#### THE PROBLEM
Below are entries; repeat exactly, and nothing else, the lines from the one holding "Select the Front subtitle text" through the one holding "Click the Касса cash register icon", inclusive. Leave the pictures out.

#### PROVIDED INFORMATION
....................
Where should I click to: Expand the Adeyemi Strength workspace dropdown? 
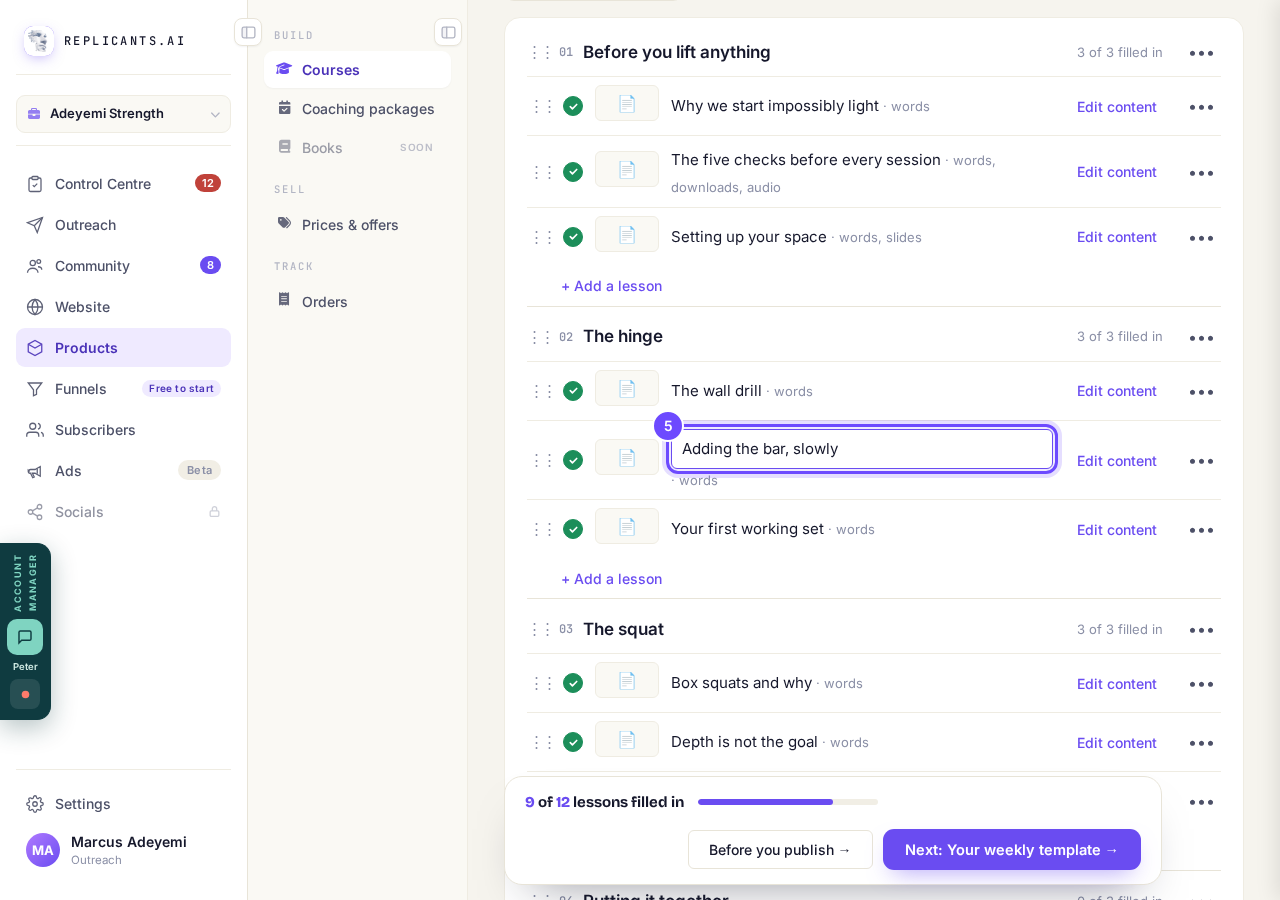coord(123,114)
....................
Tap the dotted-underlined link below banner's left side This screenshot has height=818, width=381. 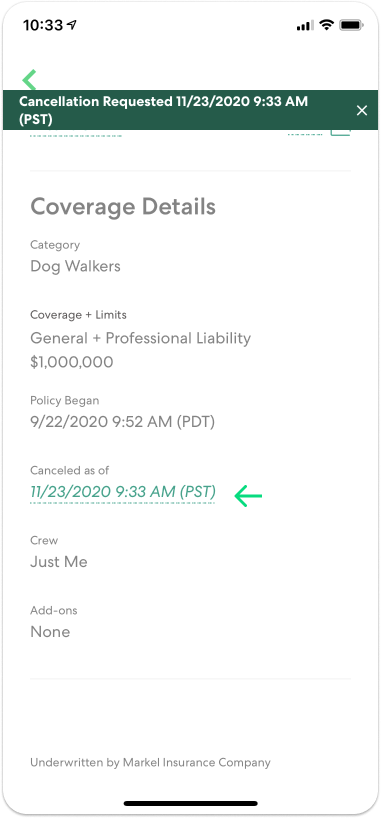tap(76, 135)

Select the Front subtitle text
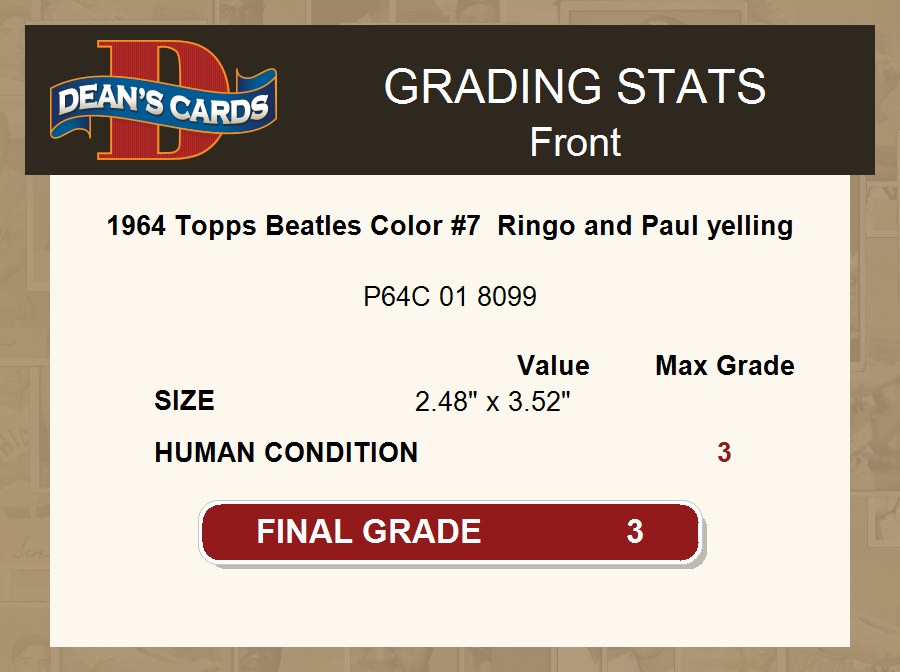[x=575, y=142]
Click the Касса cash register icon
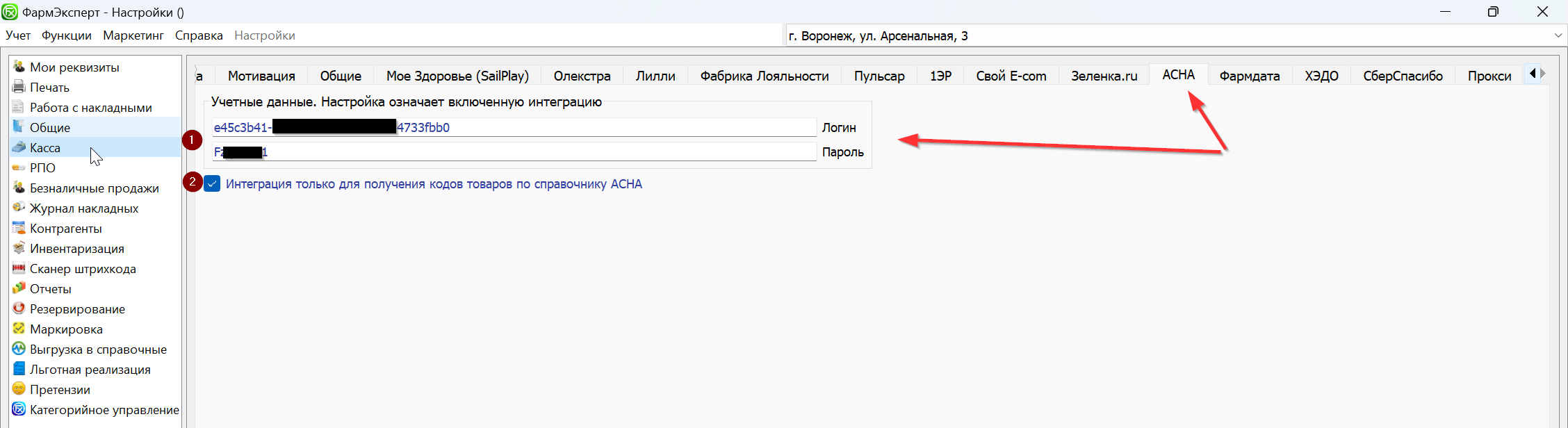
....................
#### WRITTEN RESPONSE
Select the Front subtitle text
[x=575, y=142]
Click the Касса cash register icon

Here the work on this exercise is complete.